►

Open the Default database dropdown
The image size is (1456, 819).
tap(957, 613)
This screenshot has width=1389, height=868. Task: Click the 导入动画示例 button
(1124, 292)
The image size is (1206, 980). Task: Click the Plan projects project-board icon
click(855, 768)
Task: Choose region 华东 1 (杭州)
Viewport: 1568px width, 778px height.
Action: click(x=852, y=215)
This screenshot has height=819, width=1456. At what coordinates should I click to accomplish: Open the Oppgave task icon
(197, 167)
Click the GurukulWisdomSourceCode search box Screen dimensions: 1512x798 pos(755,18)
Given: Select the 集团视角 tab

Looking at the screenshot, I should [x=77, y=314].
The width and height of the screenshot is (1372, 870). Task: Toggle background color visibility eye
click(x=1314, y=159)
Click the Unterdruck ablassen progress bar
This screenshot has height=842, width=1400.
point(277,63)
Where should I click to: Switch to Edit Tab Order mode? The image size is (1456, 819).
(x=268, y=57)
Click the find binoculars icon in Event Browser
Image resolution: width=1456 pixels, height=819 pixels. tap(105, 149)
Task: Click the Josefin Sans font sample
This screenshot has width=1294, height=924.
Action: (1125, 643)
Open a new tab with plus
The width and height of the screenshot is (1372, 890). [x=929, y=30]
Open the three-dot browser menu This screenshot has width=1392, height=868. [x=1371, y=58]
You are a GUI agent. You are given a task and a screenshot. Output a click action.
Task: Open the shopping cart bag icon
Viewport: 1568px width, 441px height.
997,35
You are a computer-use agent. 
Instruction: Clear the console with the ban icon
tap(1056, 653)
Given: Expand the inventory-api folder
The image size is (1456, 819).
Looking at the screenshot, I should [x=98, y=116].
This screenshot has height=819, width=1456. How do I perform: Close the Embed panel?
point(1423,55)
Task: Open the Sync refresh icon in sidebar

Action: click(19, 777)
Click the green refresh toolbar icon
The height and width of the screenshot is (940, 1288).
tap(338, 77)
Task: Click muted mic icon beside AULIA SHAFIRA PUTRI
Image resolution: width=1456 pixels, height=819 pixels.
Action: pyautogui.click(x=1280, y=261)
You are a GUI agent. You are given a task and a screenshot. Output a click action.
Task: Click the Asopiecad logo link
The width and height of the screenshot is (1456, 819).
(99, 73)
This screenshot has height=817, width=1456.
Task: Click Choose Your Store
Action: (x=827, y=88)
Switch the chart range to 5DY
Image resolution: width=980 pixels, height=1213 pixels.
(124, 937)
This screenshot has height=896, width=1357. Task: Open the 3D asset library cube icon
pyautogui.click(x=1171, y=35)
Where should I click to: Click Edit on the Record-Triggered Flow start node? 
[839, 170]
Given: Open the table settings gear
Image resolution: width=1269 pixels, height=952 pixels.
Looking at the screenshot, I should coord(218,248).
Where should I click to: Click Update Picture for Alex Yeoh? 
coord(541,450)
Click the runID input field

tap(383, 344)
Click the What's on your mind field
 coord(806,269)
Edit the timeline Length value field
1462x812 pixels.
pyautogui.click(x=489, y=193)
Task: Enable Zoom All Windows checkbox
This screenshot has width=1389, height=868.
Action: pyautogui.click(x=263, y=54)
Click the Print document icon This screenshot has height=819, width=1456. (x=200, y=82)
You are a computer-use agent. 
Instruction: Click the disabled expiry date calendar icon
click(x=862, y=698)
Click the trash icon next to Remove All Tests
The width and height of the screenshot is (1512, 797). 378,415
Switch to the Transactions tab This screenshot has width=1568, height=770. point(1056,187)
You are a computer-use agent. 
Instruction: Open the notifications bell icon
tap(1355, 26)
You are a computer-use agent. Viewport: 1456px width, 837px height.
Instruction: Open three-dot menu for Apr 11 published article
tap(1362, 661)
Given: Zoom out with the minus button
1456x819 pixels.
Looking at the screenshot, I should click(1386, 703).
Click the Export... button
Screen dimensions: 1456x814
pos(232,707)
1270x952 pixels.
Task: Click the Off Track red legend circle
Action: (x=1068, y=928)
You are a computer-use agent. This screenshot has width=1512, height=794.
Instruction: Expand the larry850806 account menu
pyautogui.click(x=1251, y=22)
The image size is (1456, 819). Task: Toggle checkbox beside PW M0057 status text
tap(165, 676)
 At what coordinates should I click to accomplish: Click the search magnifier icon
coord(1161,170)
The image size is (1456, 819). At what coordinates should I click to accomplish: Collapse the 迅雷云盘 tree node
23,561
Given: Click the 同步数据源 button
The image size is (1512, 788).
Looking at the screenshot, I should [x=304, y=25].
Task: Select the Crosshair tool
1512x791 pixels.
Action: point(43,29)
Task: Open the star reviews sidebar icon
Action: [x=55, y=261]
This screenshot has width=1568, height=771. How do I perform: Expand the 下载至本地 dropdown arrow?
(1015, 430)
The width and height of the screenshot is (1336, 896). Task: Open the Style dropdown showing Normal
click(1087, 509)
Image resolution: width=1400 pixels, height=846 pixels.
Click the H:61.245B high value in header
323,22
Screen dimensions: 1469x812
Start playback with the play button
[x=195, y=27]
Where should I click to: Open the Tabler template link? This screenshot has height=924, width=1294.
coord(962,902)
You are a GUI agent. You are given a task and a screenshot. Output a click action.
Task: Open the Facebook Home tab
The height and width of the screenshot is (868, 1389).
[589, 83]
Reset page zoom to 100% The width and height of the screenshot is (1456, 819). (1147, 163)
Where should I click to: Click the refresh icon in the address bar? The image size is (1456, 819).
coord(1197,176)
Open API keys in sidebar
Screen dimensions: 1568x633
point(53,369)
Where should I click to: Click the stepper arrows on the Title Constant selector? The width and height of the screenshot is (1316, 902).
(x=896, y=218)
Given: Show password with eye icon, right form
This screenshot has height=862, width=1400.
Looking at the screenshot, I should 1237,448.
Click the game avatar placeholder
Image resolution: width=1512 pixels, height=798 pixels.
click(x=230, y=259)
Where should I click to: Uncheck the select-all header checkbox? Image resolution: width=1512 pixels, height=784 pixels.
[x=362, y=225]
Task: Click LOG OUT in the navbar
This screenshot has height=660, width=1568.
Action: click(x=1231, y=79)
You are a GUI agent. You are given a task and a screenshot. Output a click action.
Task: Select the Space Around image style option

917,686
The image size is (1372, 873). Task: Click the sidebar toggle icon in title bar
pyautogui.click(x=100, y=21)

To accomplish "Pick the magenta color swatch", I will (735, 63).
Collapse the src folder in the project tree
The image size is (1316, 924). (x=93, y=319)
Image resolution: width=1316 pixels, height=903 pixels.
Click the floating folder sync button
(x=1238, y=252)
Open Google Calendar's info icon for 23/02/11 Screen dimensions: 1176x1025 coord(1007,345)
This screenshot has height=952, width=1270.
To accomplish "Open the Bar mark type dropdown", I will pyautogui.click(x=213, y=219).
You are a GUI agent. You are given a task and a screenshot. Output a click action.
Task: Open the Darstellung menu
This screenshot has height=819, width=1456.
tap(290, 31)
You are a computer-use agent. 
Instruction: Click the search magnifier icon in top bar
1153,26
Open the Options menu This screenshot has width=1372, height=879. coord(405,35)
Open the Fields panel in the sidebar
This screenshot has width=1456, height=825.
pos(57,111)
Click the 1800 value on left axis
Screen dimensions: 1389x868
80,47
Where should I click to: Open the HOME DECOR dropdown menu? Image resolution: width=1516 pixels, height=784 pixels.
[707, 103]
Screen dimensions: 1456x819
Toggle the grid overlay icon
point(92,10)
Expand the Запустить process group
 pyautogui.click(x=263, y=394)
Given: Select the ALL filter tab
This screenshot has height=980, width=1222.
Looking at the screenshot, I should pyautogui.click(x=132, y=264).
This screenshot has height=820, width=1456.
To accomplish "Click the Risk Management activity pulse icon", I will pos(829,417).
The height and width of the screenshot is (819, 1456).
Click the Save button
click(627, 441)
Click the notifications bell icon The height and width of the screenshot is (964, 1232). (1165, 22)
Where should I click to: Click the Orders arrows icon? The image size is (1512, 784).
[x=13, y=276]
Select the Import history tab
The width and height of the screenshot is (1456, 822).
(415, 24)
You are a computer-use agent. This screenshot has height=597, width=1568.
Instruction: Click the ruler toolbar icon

◄

Task goal: Keeping every character as it is, restate the lines above that run from the line with "Screen dimensions: 1456x814" through the line with "Image resolution: width=1400", both included, and nothing else.

Task answer:
Screen dimensions: 1456x814
pos(232,707)
1270x952 pixels.
Task: Click the Off Track red legend circle
Action: (x=1068, y=928)
You are a computer-use agent. This screenshot has width=1512, height=794.
Instruction: Expand the larry850806 account menu
pyautogui.click(x=1251, y=22)
The image size is (1456, 819). Task: Toggle checkbox beside PW M0057 status text
tap(165, 676)
 At what coordinates should I click to accomplish: Click the search magnifier icon
coord(1161,170)
The image size is (1456, 819). At what coordinates should I click to accomplish: Collapse the 迅雷云盘 tree node
23,561
Given: Click the 同步数据源 button
The image size is (1512, 788).
Looking at the screenshot, I should [x=304, y=25].
Task: Select the Crosshair tool
1512x791 pixels.
Action: point(43,29)
Task: Open the star reviews sidebar icon
Action: [x=55, y=261]
This screenshot has width=1568, height=771. How do I perform: Expand the 下载至本地 dropdown arrow?
(1015, 430)
The width and height of the screenshot is (1336, 896). Task: Open the Style dropdown showing Normal
click(1087, 509)
Image resolution: width=1400 pixels, height=846 pixels.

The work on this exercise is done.